─── 页面节选 ───
3.2LOT与COT对不同低氧血症发生机制患者病死率的影响

3.2.1低氧分压性低氧血症患者的氧疗

低氧分压性缺氧主要由氧的吸入或肺交换减少所致。高原地区空气中含氧量降低,吸入肺部的氧含量不足,引起PaO2下降。此外,有严重气胸的患者往往伴有重度肺不张,通气不足导致低氧血症。针对此类患者,提高FiO2或氧流量可有效改善症状。研究表明,从兔模型上得到实验性气胸治疗的剂量-反应曲线,与单纯空气治疗相比,气胸的疗效改善与FiO2水平呈剂量依赖性。临床上高流量氧疗已广泛应用于严重气胸的治疗,这可能与高浓度氧疗有助于增加气胸患者肺组织与胸膜腔的氮分压差,使胸膜腔内的氮气通过肺泡排出,加速肺复张有关。
─── 所供数据 ───
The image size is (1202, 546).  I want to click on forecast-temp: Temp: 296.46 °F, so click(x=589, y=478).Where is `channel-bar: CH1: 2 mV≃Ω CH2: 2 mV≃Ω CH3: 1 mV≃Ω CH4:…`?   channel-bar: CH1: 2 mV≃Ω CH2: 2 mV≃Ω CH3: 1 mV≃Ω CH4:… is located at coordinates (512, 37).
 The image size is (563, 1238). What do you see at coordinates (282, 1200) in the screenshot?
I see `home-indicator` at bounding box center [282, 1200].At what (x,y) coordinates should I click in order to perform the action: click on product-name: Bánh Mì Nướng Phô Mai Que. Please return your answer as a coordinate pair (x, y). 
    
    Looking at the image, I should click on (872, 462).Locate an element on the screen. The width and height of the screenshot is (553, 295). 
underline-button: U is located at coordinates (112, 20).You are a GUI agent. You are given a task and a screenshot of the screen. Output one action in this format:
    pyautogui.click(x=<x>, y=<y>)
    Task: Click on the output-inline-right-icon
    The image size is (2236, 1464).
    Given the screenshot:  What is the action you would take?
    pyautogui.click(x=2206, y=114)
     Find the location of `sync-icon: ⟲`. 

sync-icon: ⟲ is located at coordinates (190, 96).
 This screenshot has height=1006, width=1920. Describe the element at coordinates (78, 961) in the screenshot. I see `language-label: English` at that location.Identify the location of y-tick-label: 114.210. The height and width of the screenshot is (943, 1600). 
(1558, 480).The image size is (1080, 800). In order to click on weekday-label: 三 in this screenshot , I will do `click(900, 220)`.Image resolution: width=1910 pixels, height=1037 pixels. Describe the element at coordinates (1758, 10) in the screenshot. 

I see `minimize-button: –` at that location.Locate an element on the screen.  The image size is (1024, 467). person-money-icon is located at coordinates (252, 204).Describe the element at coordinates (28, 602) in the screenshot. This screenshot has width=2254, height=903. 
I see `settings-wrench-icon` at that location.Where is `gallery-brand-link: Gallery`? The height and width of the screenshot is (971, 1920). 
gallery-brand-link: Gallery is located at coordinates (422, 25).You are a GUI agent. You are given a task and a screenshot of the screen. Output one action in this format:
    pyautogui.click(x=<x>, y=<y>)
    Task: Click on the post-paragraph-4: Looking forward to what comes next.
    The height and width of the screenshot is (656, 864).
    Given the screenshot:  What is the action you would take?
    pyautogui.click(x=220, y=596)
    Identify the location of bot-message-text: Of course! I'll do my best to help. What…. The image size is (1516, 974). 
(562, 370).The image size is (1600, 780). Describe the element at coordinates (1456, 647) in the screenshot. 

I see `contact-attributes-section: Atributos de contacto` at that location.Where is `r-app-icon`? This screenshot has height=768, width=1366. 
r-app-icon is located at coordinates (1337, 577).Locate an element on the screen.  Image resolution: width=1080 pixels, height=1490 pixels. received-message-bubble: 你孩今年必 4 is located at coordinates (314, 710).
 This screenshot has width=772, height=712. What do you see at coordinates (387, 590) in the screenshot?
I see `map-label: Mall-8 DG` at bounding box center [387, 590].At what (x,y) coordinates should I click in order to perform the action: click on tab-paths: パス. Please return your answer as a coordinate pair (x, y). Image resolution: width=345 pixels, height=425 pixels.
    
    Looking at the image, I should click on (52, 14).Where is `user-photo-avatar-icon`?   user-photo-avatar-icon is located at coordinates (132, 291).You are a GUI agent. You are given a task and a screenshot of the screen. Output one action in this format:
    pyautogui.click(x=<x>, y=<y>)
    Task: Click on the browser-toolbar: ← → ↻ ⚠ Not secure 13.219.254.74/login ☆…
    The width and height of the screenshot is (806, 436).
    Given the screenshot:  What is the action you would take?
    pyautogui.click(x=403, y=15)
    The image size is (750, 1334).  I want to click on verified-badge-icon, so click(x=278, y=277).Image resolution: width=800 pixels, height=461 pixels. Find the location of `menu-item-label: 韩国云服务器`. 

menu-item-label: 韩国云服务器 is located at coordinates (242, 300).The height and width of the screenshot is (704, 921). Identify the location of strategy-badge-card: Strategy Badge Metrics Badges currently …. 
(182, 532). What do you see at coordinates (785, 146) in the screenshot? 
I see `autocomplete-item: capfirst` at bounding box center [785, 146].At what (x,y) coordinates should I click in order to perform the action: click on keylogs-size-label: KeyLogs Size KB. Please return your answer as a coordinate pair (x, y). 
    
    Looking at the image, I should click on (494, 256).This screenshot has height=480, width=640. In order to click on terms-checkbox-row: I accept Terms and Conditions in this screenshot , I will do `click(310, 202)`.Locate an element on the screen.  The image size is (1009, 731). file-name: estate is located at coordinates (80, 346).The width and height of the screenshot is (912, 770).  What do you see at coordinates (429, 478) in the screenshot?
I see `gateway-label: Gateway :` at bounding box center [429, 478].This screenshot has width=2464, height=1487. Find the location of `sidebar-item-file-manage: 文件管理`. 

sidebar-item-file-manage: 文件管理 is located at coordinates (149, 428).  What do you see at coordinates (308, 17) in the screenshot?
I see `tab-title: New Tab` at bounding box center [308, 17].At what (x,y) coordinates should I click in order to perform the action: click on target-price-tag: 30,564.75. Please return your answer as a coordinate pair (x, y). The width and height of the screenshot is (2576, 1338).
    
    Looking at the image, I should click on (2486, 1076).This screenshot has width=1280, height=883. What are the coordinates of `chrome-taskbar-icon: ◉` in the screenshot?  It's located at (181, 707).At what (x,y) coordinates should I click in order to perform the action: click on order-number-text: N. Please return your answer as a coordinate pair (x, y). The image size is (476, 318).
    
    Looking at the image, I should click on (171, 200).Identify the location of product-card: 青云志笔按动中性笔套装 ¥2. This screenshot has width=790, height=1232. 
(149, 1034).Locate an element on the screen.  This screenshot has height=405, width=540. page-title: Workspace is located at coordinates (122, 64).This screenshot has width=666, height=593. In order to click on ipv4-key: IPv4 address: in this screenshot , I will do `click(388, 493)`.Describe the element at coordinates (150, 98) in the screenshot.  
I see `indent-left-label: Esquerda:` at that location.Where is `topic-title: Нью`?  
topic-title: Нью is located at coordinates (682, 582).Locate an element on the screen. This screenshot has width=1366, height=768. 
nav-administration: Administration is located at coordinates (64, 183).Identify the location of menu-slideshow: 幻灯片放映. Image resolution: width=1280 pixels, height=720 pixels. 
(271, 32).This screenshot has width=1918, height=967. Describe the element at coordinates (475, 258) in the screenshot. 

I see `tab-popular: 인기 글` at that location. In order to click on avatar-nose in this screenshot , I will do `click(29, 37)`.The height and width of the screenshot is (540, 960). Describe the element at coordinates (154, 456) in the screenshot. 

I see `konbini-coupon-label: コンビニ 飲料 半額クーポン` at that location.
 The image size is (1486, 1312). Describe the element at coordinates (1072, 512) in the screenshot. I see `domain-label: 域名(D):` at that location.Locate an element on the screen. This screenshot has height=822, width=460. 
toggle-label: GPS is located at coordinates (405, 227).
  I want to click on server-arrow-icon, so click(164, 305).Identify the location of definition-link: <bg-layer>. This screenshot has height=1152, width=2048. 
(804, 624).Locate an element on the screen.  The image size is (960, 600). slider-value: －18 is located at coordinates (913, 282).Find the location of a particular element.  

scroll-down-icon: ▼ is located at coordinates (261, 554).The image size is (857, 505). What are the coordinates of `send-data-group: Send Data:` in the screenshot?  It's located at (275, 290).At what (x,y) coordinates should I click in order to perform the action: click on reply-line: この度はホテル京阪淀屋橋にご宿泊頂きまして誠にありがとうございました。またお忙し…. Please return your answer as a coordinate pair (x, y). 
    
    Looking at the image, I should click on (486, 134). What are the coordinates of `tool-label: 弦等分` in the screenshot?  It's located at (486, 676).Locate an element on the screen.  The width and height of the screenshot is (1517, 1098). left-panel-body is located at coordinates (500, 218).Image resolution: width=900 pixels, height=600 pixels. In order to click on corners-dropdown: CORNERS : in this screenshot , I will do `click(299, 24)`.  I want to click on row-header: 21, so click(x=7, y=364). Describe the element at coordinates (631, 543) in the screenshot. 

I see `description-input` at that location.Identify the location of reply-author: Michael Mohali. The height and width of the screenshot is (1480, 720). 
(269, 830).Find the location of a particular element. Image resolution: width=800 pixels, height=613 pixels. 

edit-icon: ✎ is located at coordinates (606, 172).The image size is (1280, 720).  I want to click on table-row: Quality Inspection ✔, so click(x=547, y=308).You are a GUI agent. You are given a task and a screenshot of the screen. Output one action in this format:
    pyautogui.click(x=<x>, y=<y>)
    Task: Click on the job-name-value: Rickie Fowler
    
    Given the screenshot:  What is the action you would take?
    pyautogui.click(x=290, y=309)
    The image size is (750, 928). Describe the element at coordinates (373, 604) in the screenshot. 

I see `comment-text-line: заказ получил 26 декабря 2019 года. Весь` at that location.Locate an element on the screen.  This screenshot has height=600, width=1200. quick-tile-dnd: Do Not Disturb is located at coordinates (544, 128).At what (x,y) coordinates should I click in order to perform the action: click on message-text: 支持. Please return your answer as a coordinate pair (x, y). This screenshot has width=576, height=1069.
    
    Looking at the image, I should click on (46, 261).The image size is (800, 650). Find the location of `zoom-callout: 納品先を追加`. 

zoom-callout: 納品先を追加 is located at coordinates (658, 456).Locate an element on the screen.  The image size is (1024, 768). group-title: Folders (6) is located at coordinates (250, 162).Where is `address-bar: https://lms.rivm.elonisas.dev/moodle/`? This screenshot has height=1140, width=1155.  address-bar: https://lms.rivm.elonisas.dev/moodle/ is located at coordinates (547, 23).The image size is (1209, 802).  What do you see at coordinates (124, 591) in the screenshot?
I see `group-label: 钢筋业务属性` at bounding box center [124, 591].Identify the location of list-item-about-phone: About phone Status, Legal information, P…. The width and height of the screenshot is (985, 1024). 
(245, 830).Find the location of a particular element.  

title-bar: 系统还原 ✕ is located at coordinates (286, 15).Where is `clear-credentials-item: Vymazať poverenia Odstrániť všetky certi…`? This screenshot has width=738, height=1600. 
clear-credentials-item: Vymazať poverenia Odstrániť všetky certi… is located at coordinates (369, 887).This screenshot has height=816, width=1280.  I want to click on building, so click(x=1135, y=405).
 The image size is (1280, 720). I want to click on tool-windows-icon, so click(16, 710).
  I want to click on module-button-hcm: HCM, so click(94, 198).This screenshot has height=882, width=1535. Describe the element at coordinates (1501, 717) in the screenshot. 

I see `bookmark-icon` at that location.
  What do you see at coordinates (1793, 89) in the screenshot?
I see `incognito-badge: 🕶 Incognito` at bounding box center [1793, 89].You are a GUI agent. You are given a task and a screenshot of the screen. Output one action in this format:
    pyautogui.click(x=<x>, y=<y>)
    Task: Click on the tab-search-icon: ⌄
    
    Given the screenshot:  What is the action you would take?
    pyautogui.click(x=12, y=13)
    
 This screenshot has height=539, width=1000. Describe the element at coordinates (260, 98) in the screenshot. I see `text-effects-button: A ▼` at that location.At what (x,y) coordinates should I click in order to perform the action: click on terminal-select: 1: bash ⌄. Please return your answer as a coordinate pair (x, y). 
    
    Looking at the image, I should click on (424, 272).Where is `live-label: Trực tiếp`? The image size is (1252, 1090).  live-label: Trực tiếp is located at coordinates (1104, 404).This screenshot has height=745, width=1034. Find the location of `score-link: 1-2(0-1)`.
───
- [问题列表]
[1] 将页面节选中从“低氧分压性缺氧主要由氧的吸入”起一直到“过肺泡排出,加速肺复张有关。”为止的全部内容重新写出，并把其中的“高原地区”改为“高海拔地区”。
[2] 续写关于低氧分压性低氧血症氧疗的这段页面节选，紧接其最后一句往下写。

- [依次输出]
[1]
低氧分压性缺氧主要由氧的吸入或肺交换减少所致。高海拔地区空气中含氧量降低,吸入肺部的氧含量不足,引起PaO2下降。此外,有严重气胸的患者往往伴有重度肺不张,通气不足导致低氧血症。针对此类患者,提高FiO2或氧流量可有效改善症状。研究表明,从兔模型上得到实验性气胸治疗的剂量-反应曲线,与单纯空气治疗相比,气胸的疗效改善与FiO2水平呈剂量依赖性。临床上高流量氧疗已广泛应用于严重气胸的治疗,这可能与高浓度氧疗有助于增加气胸患者肺组织与胸膜腔的氮分压差,使胸膜腔内的氮气通过肺泡排出,加速肺复张有关。

[2]
在肺泡通气/血流比例失调的情况下,正常肺泡毛细血管的氧含量已达上限,气体交换减少,无法代偿低PaO2区的血氧含量下降。研究表明,由肺内分流所致的缺氧,氧疗的疗效较低,过度氧疗甚至与病死率直接相关。常见疾病有严重肺部感染、间质性肺疾病、急性肺栓塞等。对于该类患者,LOT不可取。

而对于重度哮喘、慢性阻塞性肺疾病急性加重期的重危患者,同时伴有通气和换气功能障碍,LOT病死率高于COT。这是因为高氧可通过消除低氧对外周化学感受器的刺激,加重高碳酸血症和呼吸性酸中毒。

综上所述,对于有换气功能障碍的重危患者,COT策略更可取。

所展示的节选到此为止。